== Given data ==
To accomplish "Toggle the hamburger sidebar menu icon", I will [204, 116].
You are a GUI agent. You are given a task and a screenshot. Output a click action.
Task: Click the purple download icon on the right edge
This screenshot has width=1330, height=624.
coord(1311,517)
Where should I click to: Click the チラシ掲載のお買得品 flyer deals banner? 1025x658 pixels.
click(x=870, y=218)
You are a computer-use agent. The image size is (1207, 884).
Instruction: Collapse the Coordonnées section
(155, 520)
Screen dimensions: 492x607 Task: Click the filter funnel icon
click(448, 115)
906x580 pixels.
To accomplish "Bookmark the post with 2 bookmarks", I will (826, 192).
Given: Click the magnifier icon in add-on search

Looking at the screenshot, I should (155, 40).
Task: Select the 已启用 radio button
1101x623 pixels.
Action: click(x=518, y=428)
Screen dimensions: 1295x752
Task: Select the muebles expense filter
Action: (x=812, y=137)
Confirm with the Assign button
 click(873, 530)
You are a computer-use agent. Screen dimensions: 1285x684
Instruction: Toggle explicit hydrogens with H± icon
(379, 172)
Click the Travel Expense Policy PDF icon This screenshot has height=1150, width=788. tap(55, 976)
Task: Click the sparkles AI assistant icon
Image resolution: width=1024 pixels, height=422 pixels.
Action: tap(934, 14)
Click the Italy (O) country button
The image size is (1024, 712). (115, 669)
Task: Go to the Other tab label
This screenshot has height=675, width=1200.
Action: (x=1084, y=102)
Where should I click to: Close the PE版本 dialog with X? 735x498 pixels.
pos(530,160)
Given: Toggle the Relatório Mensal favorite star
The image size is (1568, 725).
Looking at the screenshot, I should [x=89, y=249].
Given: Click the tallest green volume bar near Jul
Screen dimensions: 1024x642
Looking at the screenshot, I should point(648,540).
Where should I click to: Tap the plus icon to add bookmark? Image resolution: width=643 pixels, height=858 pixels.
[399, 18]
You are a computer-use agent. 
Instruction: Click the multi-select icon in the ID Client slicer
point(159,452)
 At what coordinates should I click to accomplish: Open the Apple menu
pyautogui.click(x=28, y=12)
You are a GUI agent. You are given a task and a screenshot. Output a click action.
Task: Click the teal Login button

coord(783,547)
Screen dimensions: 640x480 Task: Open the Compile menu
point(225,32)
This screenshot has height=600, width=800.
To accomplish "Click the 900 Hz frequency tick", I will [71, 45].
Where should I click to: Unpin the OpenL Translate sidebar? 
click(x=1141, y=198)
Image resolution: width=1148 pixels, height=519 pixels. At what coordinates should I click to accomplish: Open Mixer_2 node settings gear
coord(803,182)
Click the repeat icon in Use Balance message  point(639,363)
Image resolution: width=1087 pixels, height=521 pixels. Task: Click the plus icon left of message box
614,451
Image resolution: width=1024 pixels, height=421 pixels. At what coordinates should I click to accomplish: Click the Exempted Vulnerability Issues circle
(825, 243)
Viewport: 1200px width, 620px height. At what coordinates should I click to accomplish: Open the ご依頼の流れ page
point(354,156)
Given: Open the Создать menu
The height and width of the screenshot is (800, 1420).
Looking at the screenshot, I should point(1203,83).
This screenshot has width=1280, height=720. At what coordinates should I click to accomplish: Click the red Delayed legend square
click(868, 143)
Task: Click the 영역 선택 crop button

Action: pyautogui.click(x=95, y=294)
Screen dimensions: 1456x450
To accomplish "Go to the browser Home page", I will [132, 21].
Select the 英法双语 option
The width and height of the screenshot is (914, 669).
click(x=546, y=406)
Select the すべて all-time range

== Your objective ==
Nothing in the entries should be skipped. Output them all exactly.

== Exercise output ==
To accomplish "Toggle the hamburger sidebar menu icon", I will [204, 116].
You are a GUI agent. You are given a task and a screenshot. Output a click action.
Task: Click the purple download icon on the right edge
This screenshot has width=1330, height=624.
coord(1311,517)
Where should I click to: Click the チラシ掲載のお買得品 flyer deals banner? 1025x658 pixels.
click(x=870, y=218)
You are a computer-use agent. The image size is (1207, 884).
Instruction: Collapse the Coordonnées section
(155, 520)
Screen dimensions: 492x607 Task: Click the filter funnel icon
click(448, 115)
906x580 pixels.
To accomplish "Bookmark the post with 2 bookmarks", I will (826, 192).
Given: Click the magnifier icon in add-on search

Looking at the screenshot, I should (155, 40).
Task: Select the 已启用 radio button
1101x623 pixels.
Action: click(x=518, y=428)
Screen dimensions: 1295x752
Task: Select the muebles expense filter
Action: (x=812, y=137)
Confirm with the Assign button
 click(873, 530)
You are a computer-use agent. Screen dimensions: 1285x684
Instruction: Toggle explicit hydrogens with H± icon
(379, 172)
Click the Travel Expense Policy PDF icon This screenshot has height=1150, width=788. tap(55, 976)
Task: Click the sparkles AI assistant icon
Image resolution: width=1024 pixels, height=422 pixels.
Action: tap(934, 14)
Click the Italy (O) country button
The image size is (1024, 712). (115, 669)
Task: Go to the Other tab label
This screenshot has height=675, width=1200.
Action: (x=1084, y=102)
Where should I click to: Close the PE版本 dialog with X? 735x498 pixels.
pos(530,160)
Given: Toggle the Relatório Mensal favorite star
The image size is (1568, 725).
Looking at the screenshot, I should [x=89, y=249].
Given: Click the tallest green volume bar near Jul
Screen dimensions: 1024x642
Looking at the screenshot, I should point(648,540).
Where should I click to: Tap the plus icon to add bookmark? Image resolution: width=643 pixels, height=858 pixels.
[399, 18]
You are a computer-use agent. 
Instruction: Click the multi-select icon in the ID Client slicer
point(159,452)
 At what coordinates should I click to accomplish: Open the Apple menu
pyautogui.click(x=28, y=12)
You are a GUI agent. You are given a task and a screenshot. Output a click action.
Task: Click the teal Login button

coord(783,547)
Screen dimensions: 640x480 Task: Open the Compile menu
point(225,32)
This screenshot has height=600, width=800.
To accomplish "Click the 900 Hz frequency tick", I will [71, 45].
Where should I click to: Unpin the OpenL Translate sidebar? 
click(x=1141, y=198)
Image resolution: width=1148 pixels, height=519 pixels. At what coordinates should I click to accomplish: Open Mixer_2 node settings gear
coord(803,182)
Click the repeat icon in Use Balance message  point(639,363)
Image resolution: width=1087 pixels, height=521 pixels. Task: Click the plus icon left of message box
614,451
Image resolution: width=1024 pixels, height=421 pixels. At what coordinates should I click to accomplish: Click the Exempted Vulnerability Issues circle
(825, 243)
Viewport: 1200px width, 620px height. At what coordinates should I click to accomplish: Open the ご依頼の流れ page
point(354,156)
Given: Open the Создать menu
The height and width of the screenshot is (800, 1420).
Looking at the screenshot, I should point(1203,83).
This screenshot has width=1280, height=720. At what coordinates should I click to accomplish: Click the red Delayed legend square
click(868, 143)
Task: Click the 영역 선택 crop button

Action: pyautogui.click(x=95, y=294)
Screen dimensions: 1456x450
To accomplish "Go to the browser Home page", I will [132, 21].
Select the 英法双语 option
The width and height of the screenshot is (914, 669).
click(x=546, y=406)
Select the すべて all-time range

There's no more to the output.